Why is my handler method not triggered when defined as a lambda?


I am defining an IntegrationFlow to stream from SFTP to S3 with the DSL syntax this way :

return IntegrationFlows.from(Sftp.inboundStreamingAdapter(remoteFileTemplate)
                        .remoteDirectory("remoteDirectory"),
                e -> e.poller(Pollers.fixedDelay(POLL, TimeUnit.SECONDS)))
                .transform(new StreamTransformer())
                .handle(s3UploadMessageHandler(outputFolderPath, "headers['file_remoteFile']")) // Upload on S3
                .get();
private S3MessageHandler s3UploadMessageHandler(String folderPath, String spelFileName) {
        S3MessageHandler s3MessageHandler = new S3MessageHandler(amazonS3, s3ConfigProperties.getBuckets().getCardManagementData());
        s3MessageHandler.setKeyExpression(new SpelExpressionParser().parseExpression(String.format("'%s/'.concat(%s)", folderPath, spelFileName)));
        s3MessageHandler.setCommand(S3MessageHandler.Command.UPLOAD);
        return s3MessageHandler;
    }

And it works as intended : the file is well uploaded to my S3 bucket. However, I would like to avoid SPEL syntax, and inject headers from the message to the s3uploadMessageHandler method, this way I could use a simple ValueExpression to set the keyExpression in the s3UploadMessageHandler method. To do this, I changed

handle(s3UploadMessageHandler(outputFolderPath, "headers['file_remoteFile']")) // Upload on S3

to

handle(m -> s3UploadMessageHandler(outputFolderPath, (String) m.getHeaders().get("file_remoteFile"))) // Upload on S3

But now this handler doesn't seem to be triggered anymore. There is no errors in the logs, and I know from the logs that the SFTP polling is still working.

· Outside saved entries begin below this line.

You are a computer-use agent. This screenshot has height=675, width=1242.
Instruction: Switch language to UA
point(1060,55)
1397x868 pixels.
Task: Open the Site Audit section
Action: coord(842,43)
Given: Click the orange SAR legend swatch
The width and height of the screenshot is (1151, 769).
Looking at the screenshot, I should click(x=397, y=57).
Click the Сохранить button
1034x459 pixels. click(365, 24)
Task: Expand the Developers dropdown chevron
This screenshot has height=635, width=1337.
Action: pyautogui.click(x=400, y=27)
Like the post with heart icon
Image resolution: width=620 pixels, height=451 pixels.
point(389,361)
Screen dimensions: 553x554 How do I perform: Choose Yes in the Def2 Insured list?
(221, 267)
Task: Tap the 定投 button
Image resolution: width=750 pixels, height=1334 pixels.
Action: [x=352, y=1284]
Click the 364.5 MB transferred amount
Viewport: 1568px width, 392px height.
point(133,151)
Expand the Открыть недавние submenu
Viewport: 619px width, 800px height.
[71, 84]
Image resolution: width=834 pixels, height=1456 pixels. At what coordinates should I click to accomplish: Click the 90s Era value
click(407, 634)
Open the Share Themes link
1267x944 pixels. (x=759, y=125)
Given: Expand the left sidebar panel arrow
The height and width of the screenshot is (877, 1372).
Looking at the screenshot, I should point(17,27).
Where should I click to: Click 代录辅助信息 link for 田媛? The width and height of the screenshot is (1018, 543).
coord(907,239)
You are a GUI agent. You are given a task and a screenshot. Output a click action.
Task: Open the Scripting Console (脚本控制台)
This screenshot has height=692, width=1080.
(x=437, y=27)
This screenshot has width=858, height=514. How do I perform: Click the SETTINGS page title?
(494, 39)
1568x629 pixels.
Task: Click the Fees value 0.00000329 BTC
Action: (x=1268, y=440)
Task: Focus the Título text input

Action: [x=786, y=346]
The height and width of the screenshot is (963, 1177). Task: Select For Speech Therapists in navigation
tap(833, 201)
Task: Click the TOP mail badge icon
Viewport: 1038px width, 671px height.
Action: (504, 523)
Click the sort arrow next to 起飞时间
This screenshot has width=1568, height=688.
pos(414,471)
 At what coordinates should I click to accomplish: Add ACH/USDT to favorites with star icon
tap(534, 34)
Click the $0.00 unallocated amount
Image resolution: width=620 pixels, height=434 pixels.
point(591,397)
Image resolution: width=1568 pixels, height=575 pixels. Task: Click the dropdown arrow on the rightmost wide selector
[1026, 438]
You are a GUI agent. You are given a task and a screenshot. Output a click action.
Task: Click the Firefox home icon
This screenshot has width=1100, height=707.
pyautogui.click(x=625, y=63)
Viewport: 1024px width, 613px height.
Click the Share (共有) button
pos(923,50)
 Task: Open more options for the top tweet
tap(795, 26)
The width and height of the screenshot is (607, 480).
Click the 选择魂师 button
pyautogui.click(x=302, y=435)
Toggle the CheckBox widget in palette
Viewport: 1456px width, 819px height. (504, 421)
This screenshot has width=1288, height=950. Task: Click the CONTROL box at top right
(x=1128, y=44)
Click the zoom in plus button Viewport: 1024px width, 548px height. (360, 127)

I tried to find the reason behind this, and I saw that when entering the handle method in IntegrationFlowdefinition.java, the messageHandler class type is different : it's an S3MessageHandler when called without lambda, and a MyCallingClass$lambda when calling with a lambda expression.

What did I miss to make my scenario working ?


Solution

  • There are two ways to handle a message. One is via a MessageHandler implementation - this is the most efficient approach and that's done in the framework for channel adapter implementation, like that S3MessageHandler. Another way is a POJO method invocation - this is the most user-friendly approach when you don't need to worry about any framework interfaces.

    So, when you use it like this .handle(s3UploadMessageHandler(...)) you refer to a MessageHandler and the framework knows that a bean for that MessageHandler has to be registered since your s3UploadMessageHandler() is not a @Bean.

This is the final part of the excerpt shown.